Johannes Kröger
FOSS GIS and cartography/dataviz enthusiast, tinkerer, (Q)GIS developer and consultant at WhereGroup with a history in OSM editing, geodesy, geoinformatics, cartography, research and teaching, data analysis and consulting.
Sessions
Although in use for about 10 years in various Esri products and services, the LERC (Limited Error Raster Compression) raster compression algorithm has only just recently made its way into the free and open-source GIS scene by its inclusion in GDAL (3.3).
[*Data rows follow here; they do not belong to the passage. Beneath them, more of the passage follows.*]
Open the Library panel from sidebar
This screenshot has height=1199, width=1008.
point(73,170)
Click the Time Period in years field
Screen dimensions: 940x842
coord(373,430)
LERC can perform both lossless and lossy raster data compression. To achieve its impressive compression ratios and speed LERC employs two major basic tricks:
- The raster is processed and compressed in small two-dimensional blocks, taking advantage of spatial autocorrelation (neighboring values usually being more alike than others).
- The raster values are quantized (absolute values are replaced by differences between neighbors) and bitstuffed to minimize the number of bits required to store them, this is especially useful for high bit depth data.
For lossy compression LERC will follow a user-configurable maximum error threshold (the "limited error" in its name). Want to compress your DEM and allow up to one centimeter of error? No problemo!
LERC is patented by Esri but thanks to the choice of the permissive Apache License it is freely usable by anyone.
The talk will try explain the algorithm on a basic level, understandable by non-experts, and show its performance with some examples.